Over the past decade, Jodie Carey has explored the universal human urge to make an impression on our surroundings. Through site-responsive sculptural installations, Carey’s practice adopts culturally universal, age-old artistic methods of creation, often evoking ritualistic or primitive traditions. Through revisiting these techniques, her oeuvre emphasises the relationship between object making and commemoration, whilst also looking to the physical world as a repository of material memory, silently registering the passage of time.

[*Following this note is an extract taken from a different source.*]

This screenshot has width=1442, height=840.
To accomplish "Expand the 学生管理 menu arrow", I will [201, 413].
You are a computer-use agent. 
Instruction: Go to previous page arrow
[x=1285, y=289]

Carey’s fourth solo exhibition at Edel Assanti centres around a series of monumental woven canvases, suspended in the air on steel armatures as freestanding structures. Made from roughly woven strips of canvas that have been dipped in paint and woven whilst wet, their surfaces are then worked and reworked with paint, colouring pencil, and thread. Carey’s process imbues an aesthetic revealing wear and tear, evidencing time, as well as mental and physical labour. Despite bearing no discernible narrative, in medium and appearance they recall folk-traditions of recording collective histories through tapestries and quilt making.

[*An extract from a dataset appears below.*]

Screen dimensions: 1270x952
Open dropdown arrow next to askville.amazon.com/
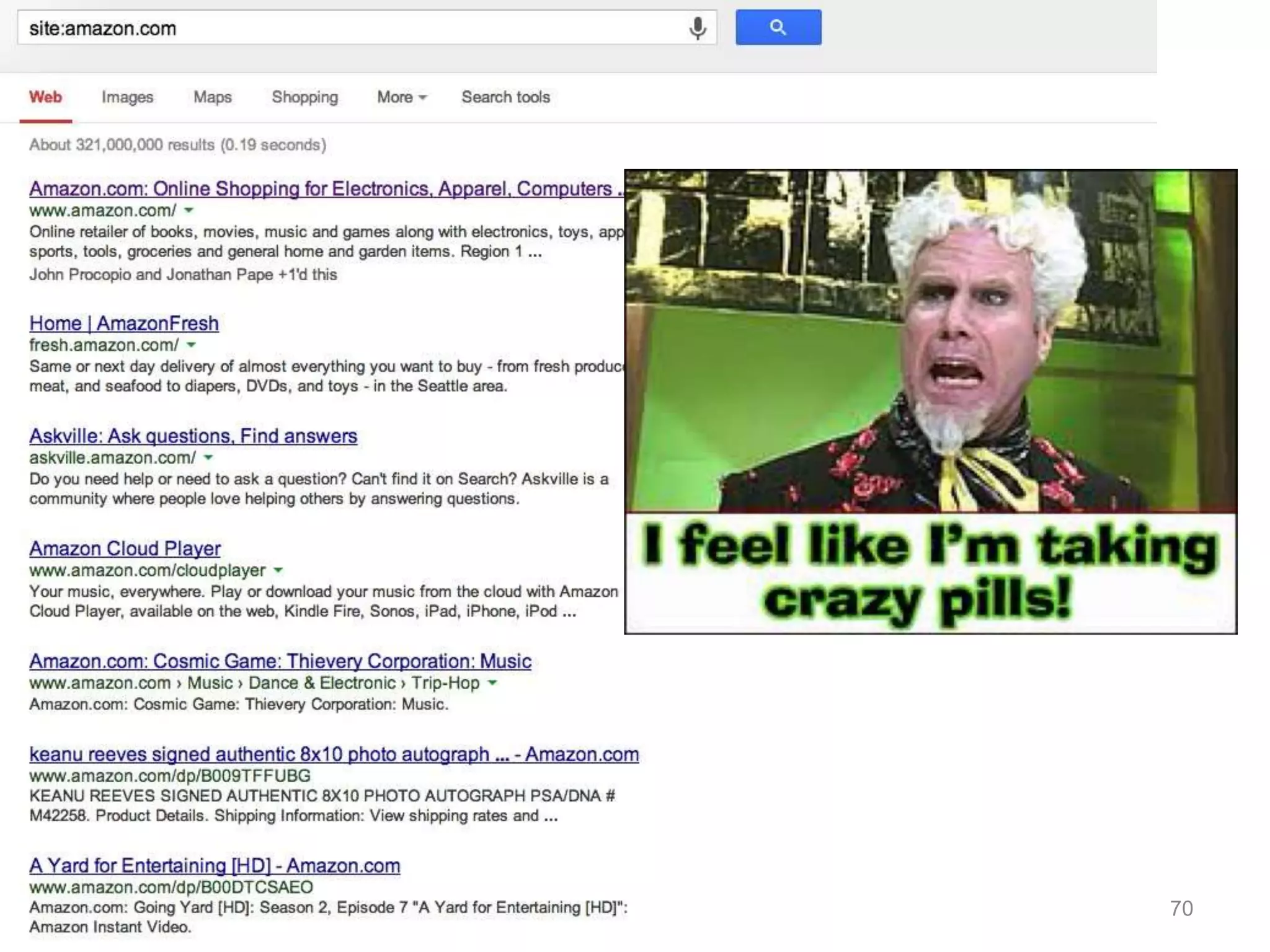(208, 457)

The monumentality of the installation subverts the cloth’s ephemeral, domestic connotation. Standing as objects in space, the fabric sculptures have a strong physical presence, reaching the heights of the gallery; yet the loose, open weave allows light to pass through. Escaping the formal rigidity of woven structures, instead the works possess a rhythmical fluidity and raw simplicity, tapping into a sculptural vocabulary traditionally the preserve of heavy materials.
A number of floor-standing ceramic sculptures punctuate the space, infused with accents of colour mirroring the energetic impressions on the surfaces of the canvases. These works were cast from 100-year-old timbers that have been reused repeatedly in the artist’s practice. Their long history is etched into their weathered surfaces in a patina of cuts and marks that is captured in the cast ceramic sculptures, giving them a sense of objecthood. These small totemic works at once testify to humble origins, whilst also possessing an archaeological beauty.